Further, the Supreme Court came down heavily against the high courts in general for not liberally granting bail and letting people languish in jails for months. This, Justice Chandrachud pointed out, led to a situation in which the Supreme Court was burdened with bail applications. “If constitutional courts do not protect liberty, then who will?” Justice Chandrachud said. He also expressed deep concern at the State(s) targeting those who follow a different ideology than that of the government.

“If constitutional courts do not interfere today, then we are travelling the path of destruction, undeniably. We must send a message to the high courts today that please exercise your jurisdiction to uphold personal liberty,” Justice Chandrachud added. Significantly, he further pointed out that “it will be travesty of justice if bail is not granted, while FIR is pending.”

By this reckoning, India will have to release on bail immediately more than 1,98,000 undertrials who have been languishing in various prisons for more than six months and who have not been held guilty by any court of law. A majority of these prisoners have in fact spent more than three years awaiting trial. Most of them are young, illiterate and poor.

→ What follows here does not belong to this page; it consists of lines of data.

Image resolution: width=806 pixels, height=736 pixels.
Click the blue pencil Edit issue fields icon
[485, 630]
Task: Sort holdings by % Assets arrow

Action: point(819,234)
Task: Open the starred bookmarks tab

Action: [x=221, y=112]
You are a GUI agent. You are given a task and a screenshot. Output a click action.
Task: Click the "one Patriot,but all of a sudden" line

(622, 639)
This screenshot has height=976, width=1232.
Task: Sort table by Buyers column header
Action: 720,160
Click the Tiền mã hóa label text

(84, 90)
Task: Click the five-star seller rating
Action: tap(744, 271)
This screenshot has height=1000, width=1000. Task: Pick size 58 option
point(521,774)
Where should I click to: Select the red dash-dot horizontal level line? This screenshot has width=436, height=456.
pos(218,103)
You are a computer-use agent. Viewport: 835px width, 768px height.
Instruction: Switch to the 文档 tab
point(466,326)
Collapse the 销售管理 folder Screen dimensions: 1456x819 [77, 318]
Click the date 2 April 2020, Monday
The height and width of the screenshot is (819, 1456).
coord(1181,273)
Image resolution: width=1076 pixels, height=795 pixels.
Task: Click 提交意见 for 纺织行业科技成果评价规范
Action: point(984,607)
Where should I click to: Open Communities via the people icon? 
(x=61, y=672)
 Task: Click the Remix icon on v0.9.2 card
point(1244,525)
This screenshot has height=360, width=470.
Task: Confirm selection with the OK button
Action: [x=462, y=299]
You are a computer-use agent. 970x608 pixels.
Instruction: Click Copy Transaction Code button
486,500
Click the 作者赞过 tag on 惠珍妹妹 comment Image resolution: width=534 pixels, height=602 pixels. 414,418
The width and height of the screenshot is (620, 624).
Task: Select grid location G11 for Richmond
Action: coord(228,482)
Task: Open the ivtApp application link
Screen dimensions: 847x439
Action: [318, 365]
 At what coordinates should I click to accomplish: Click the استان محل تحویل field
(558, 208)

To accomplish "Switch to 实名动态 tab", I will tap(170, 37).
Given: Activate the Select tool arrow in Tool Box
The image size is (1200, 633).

Most of them are from the marginalised castes, 64 percent are from Scheduled Castes, 21.7 percent from Scheduled Tribes, 12.3 percent from Adivasi communities and 30 percent from Other Backward Class, according to the 2019 National Crime Records Bureau (NCRB) prisons data released in August 2020. Religion-wise over 21 percent are Muslims.

But ironically, on Nov. 16, just four days after the vacation bench’s bail order, a three-judge bench of the Supreme Court comprising Chief Justice of India S.C. Bobde, Justice S. Bopanna and Justice V. Ramasubramanian declined to grant bail to a petitioner, Kerala journalist Siddiqui Kappan, who approached the apex court under Article 32. Kappan was arrested by the Uttar Pradesh police on Oct. 5 while on his way to Hathras to cover the aftermath of the rape and murder of a Dalit girl. No one, not even his counsel, has been allowed to meet him. 

He was advised by the Supreme Court to approach the High Court for bail. “Why can’t you go to the High Court,” the Supreme Court bench asked Senior Counsel Kapil Sibal, who was appearing on behalf of the Kerala Union of Working Journalists (KUWJ).

The Supreme Court’s refusal to entertain the bail application is in violation of its own ruling on the matter. In Romesh Thappar’s case (AIR 1950 SC124) the petitioner had gone directly to the Supreme Court for enforcement of the fundamental rights. The Attorney

General had contended that as a matter of proper procedure he should first resort to High Court, which, under Article 226, exercises a concurrent jurisdiction to deal with the matter.

Rejecting the contention, the Supreme Court stated: “That Article 32 does not MERELY confer power on this court, as Article 226 does on the High Courts… Article 32 provides a guaranteed remedy for the enforcement of those rights and this remedial right is itself made a fundamental right by being included in Part III. This Court is thus constituted ‘the protector and guarantor of fundamental rights’ and it cannot, consistent with the responsibility so laid upon it, refuse to entertain applications seeking protection against infringement of such rights.”

The Supreme Court further ruled in AIR 1959 SC 725 that the existence of an alternative remedy is no bar to the grant of remedy under Article 32 where a fundamental right has been infringed. Even under Article 226, in cases involving the breach of fundamental rights, the existence of an alternative remedy is no ground for the refusal of proper relief.

True it is in rare cases, where the ordinary process of law appears to be efficacious that the Supreme Court interferes even where other remedies are available. Even a cursory examination of the facts concerning the Kerala journalist’s arrest would have revealed to the Supreme Court that his is a rare case deserving its intervention. Who can remind the Supreme Court that Article 32 itself is a fundamental right?